Like Professor Mant, Professor Johnson and Dr West, I loved pathology. I loved working with the dead and I would choose to do it all again – going about it a little differently this time of course. Even so, as strange as it might seem, I’m grateful for my breakdown because it taught me to stop, look around and assess my life’s trajectory. And that’s the best advice I can give you – to take a moment to really look at where you’re headed. A good way of doing this is to try writing your own obituary. Write about your life up to the present day and then continue describing what you would like to happen from now until the day you pass through the mortuary doors.
My breakdown has also taught me to recognise when exhaustion is drawing near. When it does, I think back to my time recovering in Suffolk, walking with Wendy and my son under those huge and peaceful skies. Then I remember what’s most important to me, and I step back from the precipice. This approach, as simple as it seems, has brought me 32 years of happiness (so far).
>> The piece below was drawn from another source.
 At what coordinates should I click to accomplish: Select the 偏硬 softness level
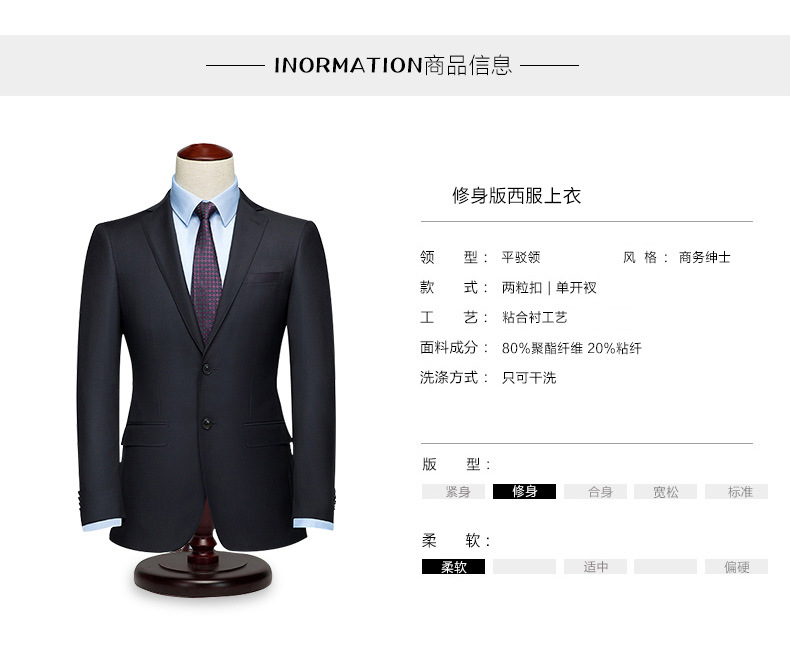click(737, 566)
AND FINALLY, LEST my gruesome tales of mortuary life have disturbed you, please rest easy. Your body is today in good hands. The UK’s mortuaries are now housed in modern, well-lit and temperature-controlled buildings, with proper operating theatres and with qualified and vetted staff dressed in full protective clothing. Thefts and mix-ups are extremely rare. In 2017 I was commissioned by Al Jazeera TV to find out whether UK human organ harvesting still existed. Despite my best efforts, I’m delighted to report that I could find no corruption whatsoever. The dead finally rest in peace.